Leider werden auch im Rettungsdienst Tirol diese Übergabeschemata oftmals nicht vollständig angewandt. Die Gründe dafür sind meist die oben genannten negativen Faktoren, welche zu einer ineffektiven Kommunikation beitragen. Es bleibt deshalb in der Selbstverantwortung jedes Einzelnen, die Übergabe zugunsten der Patienten- und Mitarbeitersicherheit und gemäß vorgegebenem Arbeitsauftrag bestmöglich durchzuführen.

Literatur

[1] Rall M, Langewand L (2016)
Für bessere und sicherere Zusammenarbeit: Crew Resource Management (CRM) im Rettungsdienst.
In: Neumayr A, Baubin M, Schinnerl A (Hrsg.) Risikomanagement in der prähospitalen Notfallmedizin. Springer-Verlag Berlin Heidelberg, 21–36.

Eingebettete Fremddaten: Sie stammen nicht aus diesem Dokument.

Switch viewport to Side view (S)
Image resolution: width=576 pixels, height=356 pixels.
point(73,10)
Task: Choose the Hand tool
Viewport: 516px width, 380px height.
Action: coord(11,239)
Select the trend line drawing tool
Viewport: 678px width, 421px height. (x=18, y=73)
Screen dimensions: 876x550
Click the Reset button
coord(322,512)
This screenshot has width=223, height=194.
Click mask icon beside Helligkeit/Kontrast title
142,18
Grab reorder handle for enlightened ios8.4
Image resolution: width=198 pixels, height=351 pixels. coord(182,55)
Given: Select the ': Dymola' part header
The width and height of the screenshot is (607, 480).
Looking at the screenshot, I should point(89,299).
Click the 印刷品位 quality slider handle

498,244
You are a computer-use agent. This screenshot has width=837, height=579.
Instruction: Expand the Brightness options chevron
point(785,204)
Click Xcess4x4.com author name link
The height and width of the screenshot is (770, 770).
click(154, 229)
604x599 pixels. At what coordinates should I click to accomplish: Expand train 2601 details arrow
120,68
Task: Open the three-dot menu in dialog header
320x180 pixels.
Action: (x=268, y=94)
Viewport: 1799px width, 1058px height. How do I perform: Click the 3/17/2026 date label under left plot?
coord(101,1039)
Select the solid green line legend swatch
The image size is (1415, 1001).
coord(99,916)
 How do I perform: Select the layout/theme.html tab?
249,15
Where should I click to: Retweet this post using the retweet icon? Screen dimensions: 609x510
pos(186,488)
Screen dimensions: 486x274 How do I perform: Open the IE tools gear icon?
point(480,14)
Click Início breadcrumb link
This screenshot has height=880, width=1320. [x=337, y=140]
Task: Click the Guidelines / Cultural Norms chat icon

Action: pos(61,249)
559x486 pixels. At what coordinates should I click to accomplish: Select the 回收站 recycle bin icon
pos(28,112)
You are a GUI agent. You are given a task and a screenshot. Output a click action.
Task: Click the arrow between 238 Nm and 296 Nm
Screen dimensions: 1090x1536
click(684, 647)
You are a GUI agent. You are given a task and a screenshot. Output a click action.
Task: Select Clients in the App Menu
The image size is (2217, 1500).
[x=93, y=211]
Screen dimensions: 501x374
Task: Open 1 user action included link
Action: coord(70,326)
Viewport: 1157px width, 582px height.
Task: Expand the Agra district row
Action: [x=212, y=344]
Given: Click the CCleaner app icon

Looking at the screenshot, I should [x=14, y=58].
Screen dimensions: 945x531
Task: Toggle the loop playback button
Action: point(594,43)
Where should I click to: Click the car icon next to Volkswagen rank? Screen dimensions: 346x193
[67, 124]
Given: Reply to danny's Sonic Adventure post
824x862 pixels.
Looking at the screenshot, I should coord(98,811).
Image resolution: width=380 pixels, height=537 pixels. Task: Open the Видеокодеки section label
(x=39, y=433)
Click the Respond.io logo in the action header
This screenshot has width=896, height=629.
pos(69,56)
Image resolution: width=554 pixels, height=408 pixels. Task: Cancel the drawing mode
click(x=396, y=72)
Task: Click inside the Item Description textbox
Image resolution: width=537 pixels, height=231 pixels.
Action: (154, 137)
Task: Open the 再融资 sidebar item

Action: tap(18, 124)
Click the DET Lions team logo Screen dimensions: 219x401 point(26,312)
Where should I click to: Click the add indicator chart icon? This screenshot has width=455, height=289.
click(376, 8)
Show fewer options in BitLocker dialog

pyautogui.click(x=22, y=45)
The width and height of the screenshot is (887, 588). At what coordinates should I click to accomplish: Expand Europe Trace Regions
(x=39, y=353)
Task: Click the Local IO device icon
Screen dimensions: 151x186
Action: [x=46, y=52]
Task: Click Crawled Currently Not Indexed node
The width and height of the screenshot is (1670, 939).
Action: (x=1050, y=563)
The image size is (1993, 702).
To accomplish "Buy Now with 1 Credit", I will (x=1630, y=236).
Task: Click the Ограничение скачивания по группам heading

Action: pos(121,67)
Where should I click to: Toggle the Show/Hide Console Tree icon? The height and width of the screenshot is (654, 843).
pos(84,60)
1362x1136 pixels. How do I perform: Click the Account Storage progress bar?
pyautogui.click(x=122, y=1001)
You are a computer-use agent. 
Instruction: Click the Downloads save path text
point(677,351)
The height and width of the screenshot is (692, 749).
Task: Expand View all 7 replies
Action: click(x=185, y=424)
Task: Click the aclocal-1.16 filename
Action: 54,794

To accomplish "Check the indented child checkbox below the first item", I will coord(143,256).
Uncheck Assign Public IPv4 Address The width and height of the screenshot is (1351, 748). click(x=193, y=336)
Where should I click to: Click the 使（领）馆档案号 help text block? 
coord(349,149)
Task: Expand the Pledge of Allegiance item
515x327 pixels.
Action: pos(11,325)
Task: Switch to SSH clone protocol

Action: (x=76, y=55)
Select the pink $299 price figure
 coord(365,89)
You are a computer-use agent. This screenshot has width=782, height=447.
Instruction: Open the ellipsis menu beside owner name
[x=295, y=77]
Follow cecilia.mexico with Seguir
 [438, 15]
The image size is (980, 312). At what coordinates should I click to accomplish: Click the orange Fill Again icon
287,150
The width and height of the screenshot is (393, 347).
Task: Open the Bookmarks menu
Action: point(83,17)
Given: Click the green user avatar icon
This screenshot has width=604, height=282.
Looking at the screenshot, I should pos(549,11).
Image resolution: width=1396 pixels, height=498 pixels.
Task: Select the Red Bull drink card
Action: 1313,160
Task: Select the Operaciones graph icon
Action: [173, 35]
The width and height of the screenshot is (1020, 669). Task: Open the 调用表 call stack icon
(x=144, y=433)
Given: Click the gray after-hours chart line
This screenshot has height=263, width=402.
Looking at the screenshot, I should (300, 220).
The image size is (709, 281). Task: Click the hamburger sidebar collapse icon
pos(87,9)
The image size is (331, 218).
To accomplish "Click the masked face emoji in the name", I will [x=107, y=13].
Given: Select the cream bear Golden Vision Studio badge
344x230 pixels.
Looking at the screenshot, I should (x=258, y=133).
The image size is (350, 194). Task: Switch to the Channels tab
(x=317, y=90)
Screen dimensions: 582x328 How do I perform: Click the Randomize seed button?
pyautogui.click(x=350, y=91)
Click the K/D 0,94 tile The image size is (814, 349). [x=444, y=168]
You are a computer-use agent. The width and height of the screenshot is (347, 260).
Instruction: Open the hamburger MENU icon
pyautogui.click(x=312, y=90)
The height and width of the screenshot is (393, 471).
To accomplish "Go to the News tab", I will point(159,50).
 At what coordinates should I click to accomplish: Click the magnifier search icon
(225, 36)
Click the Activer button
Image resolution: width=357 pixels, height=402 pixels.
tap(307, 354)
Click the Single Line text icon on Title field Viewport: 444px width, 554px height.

[2] Scott LA, Brice JH, Baker CC, Shen P.
An analysis of paramedic verbal reports to physicians in the emergency department trauma room.
PrehospEmergCare, 2003; 7(2): 247–251. DOI: 10.1080/10903120390936888

[3] World Health Organization.
Action of Patients Safety: High 5s.
Im Internet (Stand: 12.02.2020): www.who.int/patientsafety/solutions/high5s/High5_overview.pdf

[4] Gräff I, Pin M, Ehlers P et al.
Empfehlungen zum strukturierten Übergabeprozess in der zentralen Notaufnahme.
Notfall Rettungsmed 25, 10–18 (2022). DOI: 10.1007/s10049-020-00810-8

[5] Rossi R.
Konzepte für eine strukturierte Patientenübergabe.
Notfall Rettungsmed 23, 93–98 (2020). DOI: 10.1007/s10049-019-0599-8

[6] Maurer A, Thaler M, Kremser Y, Golger P, Baubin M, Schinnerl A, Neumayr A (2022)
PAR-AVISO. Die strukturierte Patientenübergabe.
Notfall + Rettungsmed (2022). DOI: 10.1007/s10049-022-01094-w

[7] Neumayr A, Polanezky G, Walder B, Kindermann K, Schwemberger G (2018)
ABS-Briefing: Die standardisierte Patientenübergabe.